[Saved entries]
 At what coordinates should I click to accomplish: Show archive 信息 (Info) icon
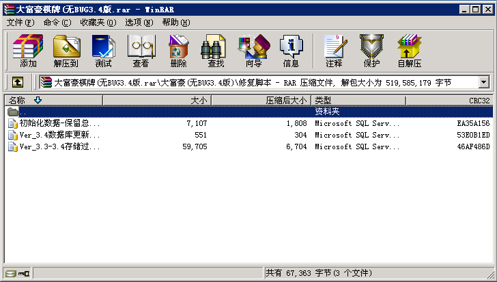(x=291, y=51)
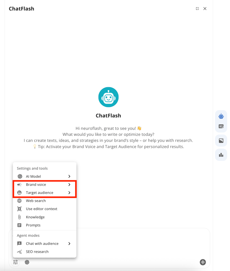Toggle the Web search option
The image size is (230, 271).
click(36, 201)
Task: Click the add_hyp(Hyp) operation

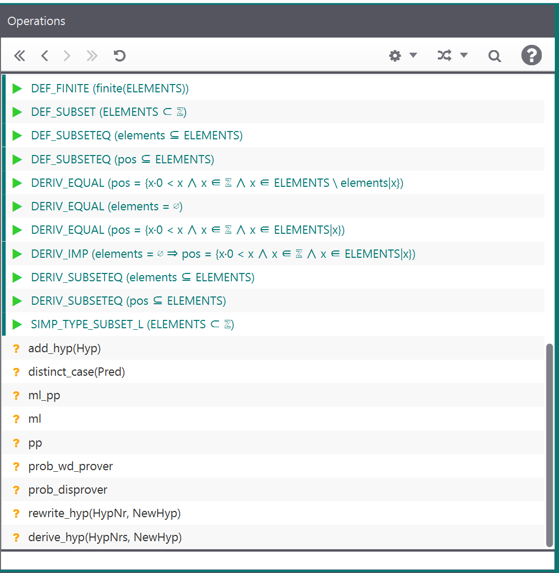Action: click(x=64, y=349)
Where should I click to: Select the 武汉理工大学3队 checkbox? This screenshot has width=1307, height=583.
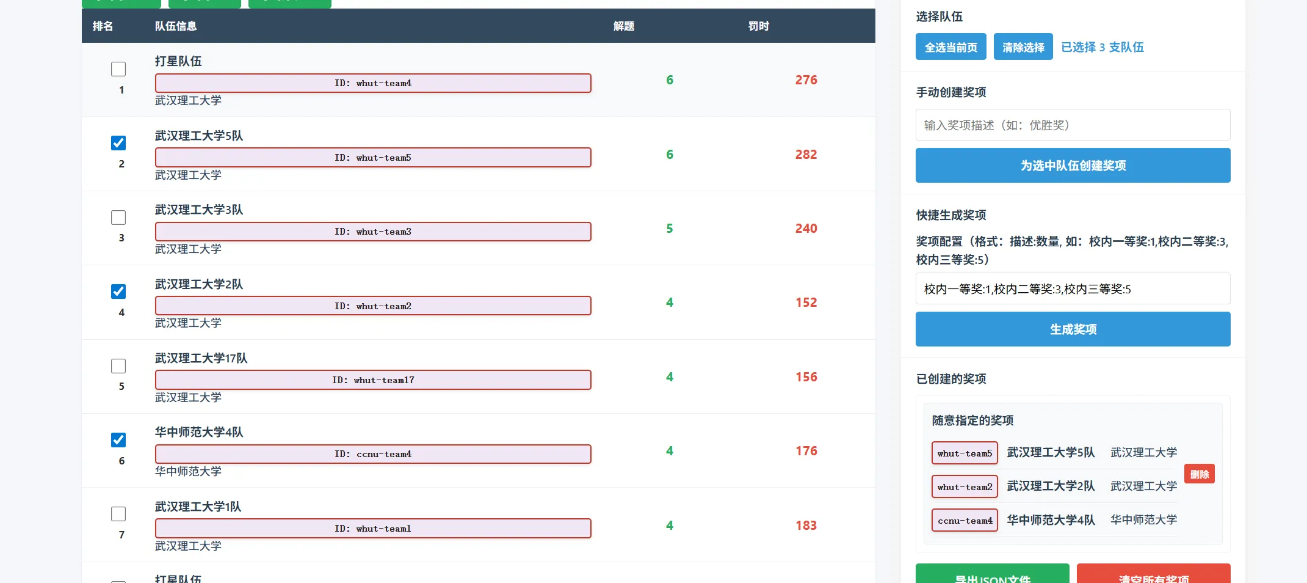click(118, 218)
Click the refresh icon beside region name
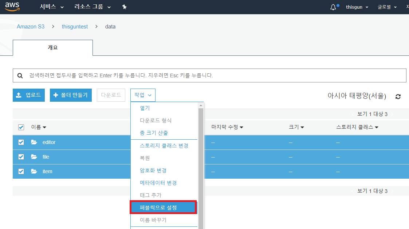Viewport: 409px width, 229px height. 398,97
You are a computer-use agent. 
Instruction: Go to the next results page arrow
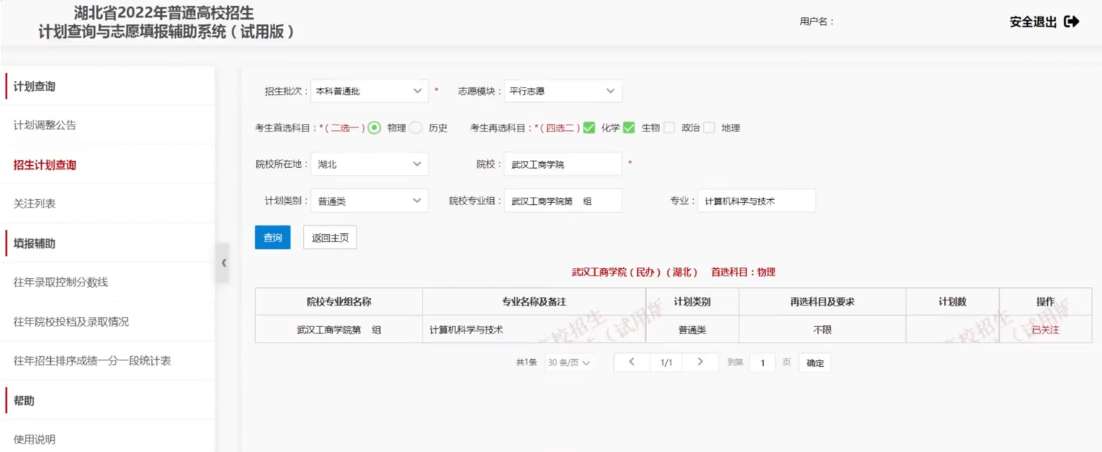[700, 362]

**WHAT IS NEEDED**
Every line above needs to be written out again as it stands. Pictures do not belong in the copy.

**ANSWER TO THE EXERCISE**
 At what coordinates should I click to accomplish: Show archive 信息 (Info) icon
(x=291, y=51)
Toggle the Web search option
The image size is (230, 271).
click(36, 201)
Task: Click the add_hyp(Hyp) operation

Action: click(x=64, y=349)
Where should I click to: Select the 武汉理工大学3队 checkbox? This screenshot has width=1307, height=583.
click(118, 218)
Click the refresh icon beside region name
Viewport: 409px width, 229px height. 398,97
You are a computer-use agent. 
Instruction: Go to the next results page arrow
[700, 362]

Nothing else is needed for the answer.